O CPC trata dos atos processuais nos arts. 154 a 261, compreendendo a forma dos atos, dos atos da parte, dos atos do juiz, dos atos do escrivão ou chefe de secretaria, do tempo e do lugar dos atos processuais, dos prazos, da comunicação dos atos processuais (cartas e citação), intimações, nulidades, distribuição e registro e valor da causa.

O ritual da CLT é peculiar e tem precedência. Logo, o CPC só será invocado subsidiariamente, para suprir lacunas da CLT (art. 769).

A CLT trata da matéria de maneira difusa, contudo, concentra esta unidade nos arts. 770 a 834. Já analisamos acima: das partes e dos procuradores, das audiências, das exceções, dos conflitos de jurisdição, das provas, da decisão e sua eficácia. As nulidades serão tratadas no capítulo seguinte, juntamente com a preclusão, a perempção, a prescrição e a decadência.

2. Atos e termos processuais

Os arts. 154 a 168 do CPC disciplinam a matéria e são aplicáveis ao processo trabalhista, no que as leis do Trabalho não dispuserem diferente.

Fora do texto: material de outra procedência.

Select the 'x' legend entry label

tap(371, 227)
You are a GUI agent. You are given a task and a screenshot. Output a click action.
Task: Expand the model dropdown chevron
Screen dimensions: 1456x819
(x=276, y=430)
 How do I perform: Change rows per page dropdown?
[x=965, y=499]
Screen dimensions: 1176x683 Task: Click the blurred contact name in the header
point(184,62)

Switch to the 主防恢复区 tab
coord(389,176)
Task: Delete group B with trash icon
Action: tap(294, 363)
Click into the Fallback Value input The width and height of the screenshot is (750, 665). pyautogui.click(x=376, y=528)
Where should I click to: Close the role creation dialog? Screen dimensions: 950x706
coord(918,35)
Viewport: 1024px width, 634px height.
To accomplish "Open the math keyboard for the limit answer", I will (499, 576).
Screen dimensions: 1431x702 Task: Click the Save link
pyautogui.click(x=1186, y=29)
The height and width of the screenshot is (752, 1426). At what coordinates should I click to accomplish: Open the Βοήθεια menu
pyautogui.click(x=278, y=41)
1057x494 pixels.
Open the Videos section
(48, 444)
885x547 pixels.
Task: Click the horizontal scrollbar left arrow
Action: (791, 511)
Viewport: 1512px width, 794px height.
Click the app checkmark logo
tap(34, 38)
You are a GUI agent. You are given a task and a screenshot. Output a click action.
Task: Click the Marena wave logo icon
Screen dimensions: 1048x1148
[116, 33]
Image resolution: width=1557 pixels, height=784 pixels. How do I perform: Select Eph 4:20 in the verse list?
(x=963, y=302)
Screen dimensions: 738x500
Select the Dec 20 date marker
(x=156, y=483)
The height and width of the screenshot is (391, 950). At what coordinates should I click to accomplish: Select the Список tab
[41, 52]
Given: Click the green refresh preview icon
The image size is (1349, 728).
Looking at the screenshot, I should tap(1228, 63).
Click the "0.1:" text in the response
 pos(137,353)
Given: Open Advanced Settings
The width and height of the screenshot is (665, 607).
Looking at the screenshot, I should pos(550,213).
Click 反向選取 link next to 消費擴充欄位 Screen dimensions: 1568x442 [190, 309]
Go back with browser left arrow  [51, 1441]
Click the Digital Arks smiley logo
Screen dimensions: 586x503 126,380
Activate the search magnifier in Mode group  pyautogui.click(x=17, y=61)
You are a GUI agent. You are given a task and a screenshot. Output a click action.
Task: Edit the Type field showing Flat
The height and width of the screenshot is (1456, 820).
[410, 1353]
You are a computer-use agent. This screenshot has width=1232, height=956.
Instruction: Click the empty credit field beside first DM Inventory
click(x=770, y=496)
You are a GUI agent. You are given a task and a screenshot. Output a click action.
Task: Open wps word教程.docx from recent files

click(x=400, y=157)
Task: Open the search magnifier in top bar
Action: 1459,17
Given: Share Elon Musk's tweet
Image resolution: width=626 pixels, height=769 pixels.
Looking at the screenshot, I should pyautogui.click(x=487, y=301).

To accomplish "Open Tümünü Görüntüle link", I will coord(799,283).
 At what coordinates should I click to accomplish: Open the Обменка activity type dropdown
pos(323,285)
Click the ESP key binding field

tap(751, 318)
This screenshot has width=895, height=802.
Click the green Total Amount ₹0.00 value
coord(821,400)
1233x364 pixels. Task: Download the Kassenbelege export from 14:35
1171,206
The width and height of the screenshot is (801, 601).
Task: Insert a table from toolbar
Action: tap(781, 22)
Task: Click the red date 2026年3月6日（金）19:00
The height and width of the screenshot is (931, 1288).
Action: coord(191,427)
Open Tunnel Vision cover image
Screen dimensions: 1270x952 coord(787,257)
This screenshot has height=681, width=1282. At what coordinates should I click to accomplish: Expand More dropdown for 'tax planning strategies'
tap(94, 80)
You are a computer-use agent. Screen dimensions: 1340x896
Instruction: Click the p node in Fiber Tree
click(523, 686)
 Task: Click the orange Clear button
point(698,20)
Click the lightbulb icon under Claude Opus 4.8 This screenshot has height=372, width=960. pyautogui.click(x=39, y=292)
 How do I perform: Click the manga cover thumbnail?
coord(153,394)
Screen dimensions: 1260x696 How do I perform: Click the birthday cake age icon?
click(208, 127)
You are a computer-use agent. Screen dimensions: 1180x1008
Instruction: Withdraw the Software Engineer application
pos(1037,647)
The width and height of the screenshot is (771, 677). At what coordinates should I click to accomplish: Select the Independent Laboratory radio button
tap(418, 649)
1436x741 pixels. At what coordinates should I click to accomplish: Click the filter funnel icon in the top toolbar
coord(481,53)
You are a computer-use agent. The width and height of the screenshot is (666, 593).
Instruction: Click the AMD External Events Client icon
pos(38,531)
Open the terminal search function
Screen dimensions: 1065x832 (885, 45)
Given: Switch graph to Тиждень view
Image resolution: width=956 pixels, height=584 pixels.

O art. 154 do CPC preceitua que “os atos e termos processuais não dependem de forma determinada senão quando a lei expressamente a exigir, reputando-se válidos os que, realizados de outro modo, lhe preencham a finalidade essencial”. No mesmo sentido, o art. 771 celetário preceitua que “os atos e termos processuais poderão ser escritos à tinta, datilografados (leia-se digitados) ou a carimbo”. Portanto, a regra é da informalidade dos atos. A Lei n. 11.419/06 deu a seguinte redação ao § 1º do art. 154:

Os tribunais, no âmbito de sua respectiva jurisdição, poderão disciplinar a prática e a comunicação dos atos processuais por meios eletrônicos, atendidos os requisitos de autenticidade, integridade, validade jurídica e interoperabilidade da Infraestrutura de Chaves Públicas Brasileira.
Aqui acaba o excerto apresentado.